Socorre-se nas estatísticas do Relatório Mundial de Saúde de 2013 que apontam uma
redução de 17% na mortalidade infantil e de 65% nas mortes por desnutrição. E fecha
o triunfalismo eleitoreiro com chave de ouro, atribuindo ao programa um papel de
gerador de renda.
Mas não há teoria ou estatística capaz de negar que quaisquer desses alegados
resultados seriam larga e definitivamente superados por intermédio do investimento
em saúde, educação e infraestrutura de saneamento, para não falar do efeito
magnificente na economia nacional da inclusão desse universo de bolsistas no
mercado formal de trabalho e não nas manipulações governamentais.
Há vinte anos o Brasil enveredou pela senda da transferência de renda e há uma
década a peroração político-ideológica suprimiu qualquer aferição razoável e
fundamentada dos resultados dessa opção. De certo nisso tudo é a percepção de que
existe alguma coisa muita errada com um país que comemora "realizações" que não
levam a lugar nenhum, tanto nas áreas de segurança, saúde e infraestrutura, como na
social, evidenciada a contradição entre os bombásticos anúncios de avanços no
combate à desigualdade e o fato de que continuamos pura e simplesmente tão
desiguais.
Pretender que a pobreza no Brasil seja reduzida por uma bolsa média de R$153,75 de
um programa que drena bilhões de reais das áreas vitais para o desenvolvimento
integral da sociedade e de onde se sai pela abdicação voluntária e espontânea do
próprio bolsista é um ultraje a todos os brasileiros.

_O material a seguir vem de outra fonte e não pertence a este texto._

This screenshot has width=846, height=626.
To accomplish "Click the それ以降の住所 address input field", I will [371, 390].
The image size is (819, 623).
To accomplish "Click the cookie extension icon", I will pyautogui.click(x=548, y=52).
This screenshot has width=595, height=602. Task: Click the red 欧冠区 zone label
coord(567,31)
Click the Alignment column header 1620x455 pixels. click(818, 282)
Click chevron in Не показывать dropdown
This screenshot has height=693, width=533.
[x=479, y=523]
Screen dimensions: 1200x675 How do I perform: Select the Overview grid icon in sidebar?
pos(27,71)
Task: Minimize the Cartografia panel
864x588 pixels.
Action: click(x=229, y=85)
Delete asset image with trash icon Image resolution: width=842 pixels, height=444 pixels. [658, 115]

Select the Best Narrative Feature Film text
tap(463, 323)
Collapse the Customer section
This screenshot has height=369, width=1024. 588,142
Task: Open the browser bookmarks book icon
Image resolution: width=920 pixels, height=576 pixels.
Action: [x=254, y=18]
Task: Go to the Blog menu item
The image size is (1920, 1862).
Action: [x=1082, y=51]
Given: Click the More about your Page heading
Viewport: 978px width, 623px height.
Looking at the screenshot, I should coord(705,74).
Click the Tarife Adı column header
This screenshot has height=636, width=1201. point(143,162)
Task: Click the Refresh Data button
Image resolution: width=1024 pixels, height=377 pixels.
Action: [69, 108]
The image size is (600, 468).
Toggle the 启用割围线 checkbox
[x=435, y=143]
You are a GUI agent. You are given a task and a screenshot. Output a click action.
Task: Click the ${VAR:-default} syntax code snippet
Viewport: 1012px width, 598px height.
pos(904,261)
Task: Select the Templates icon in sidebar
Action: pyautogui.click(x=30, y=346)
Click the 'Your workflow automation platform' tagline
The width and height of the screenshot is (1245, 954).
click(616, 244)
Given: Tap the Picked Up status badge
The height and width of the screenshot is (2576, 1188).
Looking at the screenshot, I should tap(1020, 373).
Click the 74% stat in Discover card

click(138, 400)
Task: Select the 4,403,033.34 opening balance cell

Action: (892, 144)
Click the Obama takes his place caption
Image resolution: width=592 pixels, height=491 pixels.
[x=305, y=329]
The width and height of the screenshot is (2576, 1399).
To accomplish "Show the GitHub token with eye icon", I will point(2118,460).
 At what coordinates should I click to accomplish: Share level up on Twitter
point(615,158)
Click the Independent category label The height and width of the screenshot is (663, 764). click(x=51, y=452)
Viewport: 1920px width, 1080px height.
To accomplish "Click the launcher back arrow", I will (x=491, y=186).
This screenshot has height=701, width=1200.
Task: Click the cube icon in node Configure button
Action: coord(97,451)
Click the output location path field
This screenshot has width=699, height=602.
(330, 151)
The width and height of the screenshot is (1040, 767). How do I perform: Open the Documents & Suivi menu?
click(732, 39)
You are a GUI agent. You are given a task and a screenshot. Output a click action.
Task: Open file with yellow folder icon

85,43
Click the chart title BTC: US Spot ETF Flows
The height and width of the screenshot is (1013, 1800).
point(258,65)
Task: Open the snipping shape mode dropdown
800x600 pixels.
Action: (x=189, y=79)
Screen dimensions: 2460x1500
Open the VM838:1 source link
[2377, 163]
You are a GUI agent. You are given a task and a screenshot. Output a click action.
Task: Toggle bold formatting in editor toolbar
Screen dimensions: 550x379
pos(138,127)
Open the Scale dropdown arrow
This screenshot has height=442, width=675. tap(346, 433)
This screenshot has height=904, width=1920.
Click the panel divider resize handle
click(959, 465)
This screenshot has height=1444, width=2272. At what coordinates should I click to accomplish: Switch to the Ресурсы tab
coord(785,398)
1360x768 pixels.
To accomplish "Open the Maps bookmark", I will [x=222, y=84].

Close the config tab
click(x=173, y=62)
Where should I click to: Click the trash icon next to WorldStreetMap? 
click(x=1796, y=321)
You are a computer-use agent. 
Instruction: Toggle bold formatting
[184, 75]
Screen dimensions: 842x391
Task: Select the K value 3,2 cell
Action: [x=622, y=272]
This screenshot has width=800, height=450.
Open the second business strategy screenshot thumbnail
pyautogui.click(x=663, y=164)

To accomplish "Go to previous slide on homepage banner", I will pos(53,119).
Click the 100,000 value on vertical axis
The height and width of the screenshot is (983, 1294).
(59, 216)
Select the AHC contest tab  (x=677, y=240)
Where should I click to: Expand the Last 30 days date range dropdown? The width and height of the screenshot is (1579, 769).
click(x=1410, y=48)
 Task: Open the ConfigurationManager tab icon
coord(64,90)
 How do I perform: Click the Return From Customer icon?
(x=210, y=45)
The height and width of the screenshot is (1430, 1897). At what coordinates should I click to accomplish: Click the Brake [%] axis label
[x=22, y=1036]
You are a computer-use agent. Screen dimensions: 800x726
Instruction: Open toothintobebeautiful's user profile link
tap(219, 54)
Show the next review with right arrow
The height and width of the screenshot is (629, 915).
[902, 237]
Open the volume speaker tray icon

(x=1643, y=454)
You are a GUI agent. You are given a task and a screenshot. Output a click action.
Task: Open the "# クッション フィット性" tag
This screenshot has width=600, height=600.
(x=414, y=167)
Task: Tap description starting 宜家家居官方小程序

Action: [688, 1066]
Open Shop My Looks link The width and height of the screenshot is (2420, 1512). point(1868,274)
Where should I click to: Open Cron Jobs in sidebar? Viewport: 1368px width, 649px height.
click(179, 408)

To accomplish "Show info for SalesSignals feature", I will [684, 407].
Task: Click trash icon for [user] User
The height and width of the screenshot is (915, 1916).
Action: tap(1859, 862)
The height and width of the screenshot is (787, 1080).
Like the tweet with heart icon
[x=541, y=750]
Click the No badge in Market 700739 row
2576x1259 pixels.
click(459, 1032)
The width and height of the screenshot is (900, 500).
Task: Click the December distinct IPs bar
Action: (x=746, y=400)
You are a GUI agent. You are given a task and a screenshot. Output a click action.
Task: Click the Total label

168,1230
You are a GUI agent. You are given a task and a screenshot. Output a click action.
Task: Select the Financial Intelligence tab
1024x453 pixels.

À luz da economia pode haver muito o que se discutir sobre a eficiência do Programa
Bolsa-Família. O que não é possível aceitar é que se continue a sustentar uma política
que não é eficaz, por que não reduz a pobreza, mascara-a, e muito menos efetiva, por
que não gera riqueza, inibe-a.
O discurso do "nunca antes" jamais levará o Brasil a superar os seus problemas.